(Information supplied Opens)
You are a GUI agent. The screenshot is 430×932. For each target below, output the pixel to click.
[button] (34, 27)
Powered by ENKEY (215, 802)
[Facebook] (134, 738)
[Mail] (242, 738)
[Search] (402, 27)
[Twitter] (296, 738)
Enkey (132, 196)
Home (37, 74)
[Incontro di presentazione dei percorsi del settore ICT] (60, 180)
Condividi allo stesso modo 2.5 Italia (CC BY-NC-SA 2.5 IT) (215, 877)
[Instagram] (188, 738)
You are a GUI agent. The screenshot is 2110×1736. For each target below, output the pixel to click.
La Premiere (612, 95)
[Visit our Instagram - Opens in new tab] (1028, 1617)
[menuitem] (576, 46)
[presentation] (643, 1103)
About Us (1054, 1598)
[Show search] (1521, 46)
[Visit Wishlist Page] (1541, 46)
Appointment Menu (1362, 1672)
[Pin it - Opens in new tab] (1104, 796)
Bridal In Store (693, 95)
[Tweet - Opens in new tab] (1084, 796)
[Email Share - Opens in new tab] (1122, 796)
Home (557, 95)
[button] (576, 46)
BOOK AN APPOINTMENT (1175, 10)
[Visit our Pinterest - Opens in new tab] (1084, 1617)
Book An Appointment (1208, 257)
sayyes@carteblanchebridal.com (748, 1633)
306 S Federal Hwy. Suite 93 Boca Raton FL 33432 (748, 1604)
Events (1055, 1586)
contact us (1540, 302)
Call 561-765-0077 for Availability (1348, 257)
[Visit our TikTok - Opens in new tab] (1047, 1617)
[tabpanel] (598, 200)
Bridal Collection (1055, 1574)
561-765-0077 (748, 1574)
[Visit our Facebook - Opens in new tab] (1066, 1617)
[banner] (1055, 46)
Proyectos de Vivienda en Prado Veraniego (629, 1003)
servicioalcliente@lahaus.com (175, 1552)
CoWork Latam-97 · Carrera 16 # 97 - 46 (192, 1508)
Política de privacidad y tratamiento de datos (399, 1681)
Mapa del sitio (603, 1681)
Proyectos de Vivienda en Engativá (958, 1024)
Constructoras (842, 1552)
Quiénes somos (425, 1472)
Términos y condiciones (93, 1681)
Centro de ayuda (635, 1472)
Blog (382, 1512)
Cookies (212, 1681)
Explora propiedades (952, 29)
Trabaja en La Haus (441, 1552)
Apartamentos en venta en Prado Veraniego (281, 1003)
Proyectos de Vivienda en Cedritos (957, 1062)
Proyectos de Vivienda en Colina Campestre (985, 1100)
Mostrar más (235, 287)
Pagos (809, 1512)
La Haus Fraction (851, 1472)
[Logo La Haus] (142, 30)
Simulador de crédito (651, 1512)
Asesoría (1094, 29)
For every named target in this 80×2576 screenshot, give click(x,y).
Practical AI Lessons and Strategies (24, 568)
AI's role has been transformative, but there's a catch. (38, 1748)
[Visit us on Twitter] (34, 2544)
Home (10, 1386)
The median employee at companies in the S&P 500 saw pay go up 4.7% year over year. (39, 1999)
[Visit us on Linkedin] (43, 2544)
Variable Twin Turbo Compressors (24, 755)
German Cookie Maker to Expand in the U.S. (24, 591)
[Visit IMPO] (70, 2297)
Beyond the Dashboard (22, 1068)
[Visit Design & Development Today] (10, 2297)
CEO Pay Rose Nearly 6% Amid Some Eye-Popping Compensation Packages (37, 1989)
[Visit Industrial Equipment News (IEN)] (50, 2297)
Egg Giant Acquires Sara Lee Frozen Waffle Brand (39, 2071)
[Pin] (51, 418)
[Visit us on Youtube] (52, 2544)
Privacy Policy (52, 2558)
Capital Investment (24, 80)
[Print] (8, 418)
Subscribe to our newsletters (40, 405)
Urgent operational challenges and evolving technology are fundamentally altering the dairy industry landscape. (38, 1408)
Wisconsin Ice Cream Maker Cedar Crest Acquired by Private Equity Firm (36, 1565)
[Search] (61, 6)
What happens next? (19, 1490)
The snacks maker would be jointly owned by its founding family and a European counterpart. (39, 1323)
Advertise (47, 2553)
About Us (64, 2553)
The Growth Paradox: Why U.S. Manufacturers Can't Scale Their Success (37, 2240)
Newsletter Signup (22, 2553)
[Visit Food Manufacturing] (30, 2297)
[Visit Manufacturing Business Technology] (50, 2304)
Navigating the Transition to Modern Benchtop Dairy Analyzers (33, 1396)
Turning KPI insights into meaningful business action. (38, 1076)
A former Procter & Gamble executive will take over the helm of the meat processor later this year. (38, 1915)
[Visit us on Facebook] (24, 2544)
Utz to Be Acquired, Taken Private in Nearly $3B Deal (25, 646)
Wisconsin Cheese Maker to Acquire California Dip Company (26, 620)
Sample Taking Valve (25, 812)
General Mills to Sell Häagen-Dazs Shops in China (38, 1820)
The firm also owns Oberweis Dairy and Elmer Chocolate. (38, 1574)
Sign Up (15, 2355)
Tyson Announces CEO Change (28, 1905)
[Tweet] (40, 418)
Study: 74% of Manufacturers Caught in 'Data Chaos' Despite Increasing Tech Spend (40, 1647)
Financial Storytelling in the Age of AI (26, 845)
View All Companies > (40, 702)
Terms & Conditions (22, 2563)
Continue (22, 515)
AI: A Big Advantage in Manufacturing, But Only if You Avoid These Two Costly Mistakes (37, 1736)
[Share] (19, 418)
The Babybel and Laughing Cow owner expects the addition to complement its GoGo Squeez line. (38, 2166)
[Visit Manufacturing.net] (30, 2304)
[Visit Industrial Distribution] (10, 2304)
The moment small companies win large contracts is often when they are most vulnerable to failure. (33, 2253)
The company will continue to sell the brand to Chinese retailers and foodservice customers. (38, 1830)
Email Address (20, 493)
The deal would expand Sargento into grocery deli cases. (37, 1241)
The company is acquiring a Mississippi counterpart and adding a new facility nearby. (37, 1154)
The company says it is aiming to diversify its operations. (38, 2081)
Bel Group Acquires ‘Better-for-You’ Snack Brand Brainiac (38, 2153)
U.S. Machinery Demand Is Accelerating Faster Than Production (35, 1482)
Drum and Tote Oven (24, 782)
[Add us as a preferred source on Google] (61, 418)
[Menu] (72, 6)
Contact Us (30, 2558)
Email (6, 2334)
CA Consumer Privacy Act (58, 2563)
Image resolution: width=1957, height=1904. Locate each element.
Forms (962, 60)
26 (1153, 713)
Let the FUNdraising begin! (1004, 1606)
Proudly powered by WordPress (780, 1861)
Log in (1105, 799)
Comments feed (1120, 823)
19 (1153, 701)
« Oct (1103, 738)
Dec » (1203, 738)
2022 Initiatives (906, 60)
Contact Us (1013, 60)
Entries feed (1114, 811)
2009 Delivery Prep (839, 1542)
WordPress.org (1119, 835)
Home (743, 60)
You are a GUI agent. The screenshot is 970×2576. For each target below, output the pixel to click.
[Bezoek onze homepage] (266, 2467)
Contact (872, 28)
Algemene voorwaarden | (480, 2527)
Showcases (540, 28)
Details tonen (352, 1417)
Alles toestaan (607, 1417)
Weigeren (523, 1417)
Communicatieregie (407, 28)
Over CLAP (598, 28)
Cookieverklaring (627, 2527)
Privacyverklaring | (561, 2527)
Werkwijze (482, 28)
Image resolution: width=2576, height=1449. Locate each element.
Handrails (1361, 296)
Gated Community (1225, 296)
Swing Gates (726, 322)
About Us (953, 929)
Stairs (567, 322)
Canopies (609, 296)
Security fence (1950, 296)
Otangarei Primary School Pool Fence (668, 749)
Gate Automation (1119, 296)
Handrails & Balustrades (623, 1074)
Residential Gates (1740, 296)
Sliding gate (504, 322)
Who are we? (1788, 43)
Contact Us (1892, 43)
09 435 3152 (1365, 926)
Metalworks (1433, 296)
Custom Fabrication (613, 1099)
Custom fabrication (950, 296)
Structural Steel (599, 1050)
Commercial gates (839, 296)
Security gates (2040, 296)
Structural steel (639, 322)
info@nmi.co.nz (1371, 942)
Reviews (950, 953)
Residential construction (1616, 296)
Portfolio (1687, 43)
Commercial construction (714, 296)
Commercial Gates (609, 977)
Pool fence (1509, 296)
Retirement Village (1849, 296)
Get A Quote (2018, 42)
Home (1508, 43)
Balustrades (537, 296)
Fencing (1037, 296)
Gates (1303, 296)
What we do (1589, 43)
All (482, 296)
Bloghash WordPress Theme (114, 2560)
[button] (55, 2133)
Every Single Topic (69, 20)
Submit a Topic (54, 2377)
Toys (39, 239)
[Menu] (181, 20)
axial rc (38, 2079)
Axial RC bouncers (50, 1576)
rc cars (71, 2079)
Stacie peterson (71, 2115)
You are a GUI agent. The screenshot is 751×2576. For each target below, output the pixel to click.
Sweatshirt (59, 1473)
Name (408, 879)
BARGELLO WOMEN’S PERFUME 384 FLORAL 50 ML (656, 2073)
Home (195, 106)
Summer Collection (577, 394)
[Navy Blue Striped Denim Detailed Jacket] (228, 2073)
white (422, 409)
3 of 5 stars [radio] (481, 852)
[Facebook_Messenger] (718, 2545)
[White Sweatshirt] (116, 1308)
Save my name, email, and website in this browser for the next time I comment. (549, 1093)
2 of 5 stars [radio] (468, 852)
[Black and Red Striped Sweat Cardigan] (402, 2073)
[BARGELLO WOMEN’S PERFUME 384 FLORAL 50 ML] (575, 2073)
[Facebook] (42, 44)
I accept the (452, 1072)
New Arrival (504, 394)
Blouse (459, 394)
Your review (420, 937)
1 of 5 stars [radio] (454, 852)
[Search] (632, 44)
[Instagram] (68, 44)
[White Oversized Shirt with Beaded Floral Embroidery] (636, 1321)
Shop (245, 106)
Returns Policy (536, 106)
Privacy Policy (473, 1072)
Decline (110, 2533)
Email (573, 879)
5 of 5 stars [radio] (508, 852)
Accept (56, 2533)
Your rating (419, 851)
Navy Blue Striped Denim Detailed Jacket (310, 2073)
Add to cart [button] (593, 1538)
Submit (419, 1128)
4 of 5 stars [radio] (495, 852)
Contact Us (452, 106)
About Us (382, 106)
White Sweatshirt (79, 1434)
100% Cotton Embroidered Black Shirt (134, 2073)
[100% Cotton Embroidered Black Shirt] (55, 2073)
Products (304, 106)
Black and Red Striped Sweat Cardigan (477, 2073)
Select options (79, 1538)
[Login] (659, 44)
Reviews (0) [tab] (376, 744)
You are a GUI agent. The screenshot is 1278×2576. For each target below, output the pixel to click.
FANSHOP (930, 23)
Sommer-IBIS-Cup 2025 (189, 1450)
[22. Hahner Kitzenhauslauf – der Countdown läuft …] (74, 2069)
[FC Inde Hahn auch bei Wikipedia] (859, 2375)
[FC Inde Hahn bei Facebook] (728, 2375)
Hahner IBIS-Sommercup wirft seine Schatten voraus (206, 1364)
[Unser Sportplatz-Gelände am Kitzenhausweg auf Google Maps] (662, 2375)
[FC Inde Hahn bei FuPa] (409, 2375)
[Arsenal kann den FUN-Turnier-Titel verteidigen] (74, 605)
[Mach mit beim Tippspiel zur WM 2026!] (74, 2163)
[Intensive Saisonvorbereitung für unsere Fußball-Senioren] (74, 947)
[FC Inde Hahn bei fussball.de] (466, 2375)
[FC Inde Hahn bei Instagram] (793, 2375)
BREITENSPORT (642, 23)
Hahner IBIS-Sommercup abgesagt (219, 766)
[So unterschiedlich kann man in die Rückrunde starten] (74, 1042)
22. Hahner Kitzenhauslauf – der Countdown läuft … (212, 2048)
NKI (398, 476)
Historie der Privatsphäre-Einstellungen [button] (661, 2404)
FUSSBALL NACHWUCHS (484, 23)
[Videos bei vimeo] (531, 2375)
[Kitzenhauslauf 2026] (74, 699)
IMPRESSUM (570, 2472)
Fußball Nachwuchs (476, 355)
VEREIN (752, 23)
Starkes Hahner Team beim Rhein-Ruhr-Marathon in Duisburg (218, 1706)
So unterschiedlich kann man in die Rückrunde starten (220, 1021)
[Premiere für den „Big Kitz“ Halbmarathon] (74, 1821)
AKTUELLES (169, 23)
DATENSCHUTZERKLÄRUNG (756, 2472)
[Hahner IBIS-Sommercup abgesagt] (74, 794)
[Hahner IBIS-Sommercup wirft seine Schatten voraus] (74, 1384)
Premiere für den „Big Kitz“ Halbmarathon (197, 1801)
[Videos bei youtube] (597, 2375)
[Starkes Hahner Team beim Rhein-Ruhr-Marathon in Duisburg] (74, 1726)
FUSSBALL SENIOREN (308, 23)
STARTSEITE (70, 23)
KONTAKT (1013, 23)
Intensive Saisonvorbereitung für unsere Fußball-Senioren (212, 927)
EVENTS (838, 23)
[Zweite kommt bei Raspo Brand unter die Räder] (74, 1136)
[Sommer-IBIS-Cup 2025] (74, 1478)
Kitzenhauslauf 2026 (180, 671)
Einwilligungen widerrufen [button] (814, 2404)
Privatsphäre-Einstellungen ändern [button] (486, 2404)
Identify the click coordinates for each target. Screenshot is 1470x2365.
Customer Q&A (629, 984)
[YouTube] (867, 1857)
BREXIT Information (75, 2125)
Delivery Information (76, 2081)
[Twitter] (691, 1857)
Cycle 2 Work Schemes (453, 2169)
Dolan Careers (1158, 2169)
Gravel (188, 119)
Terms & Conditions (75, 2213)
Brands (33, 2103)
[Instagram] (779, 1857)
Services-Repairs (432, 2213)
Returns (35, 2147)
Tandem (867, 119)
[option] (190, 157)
(Information supplied Closes)
**Instructions to follow:** Looking at the entries above, can you reproduce exactly the lines from the one that holds "Handrails (1361, 296)" through the one that holds "Structural steel (639, 322)", and only those?

**Solution:**
Handrails (1361, 296)
Gated Community (1225, 296)
Swing Gates (726, 322)
About Us (953, 929)
Stairs (567, 322)
Canopies (609, 296)
Security fence (1950, 296)
Otangarei Primary School Pool Fence (668, 749)
Gate Automation (1119, 296)
Handrails & Balustrades (623, 1074)
Residential Gates (1740, 296)
Sliding gate (504, 322)
Who are we? (1788, 43)
Contact Us (1892, 43)
09 435 3152 (1365, 926)
Metalworks (1433, 296)
Custom Fabrication (613, 1099)
Custom fabrication (950, 296)
Structural Steel (599, 1050)
Commercial gates (839, 296)
Security gates (2040, 296)
Structural steel (639, 322)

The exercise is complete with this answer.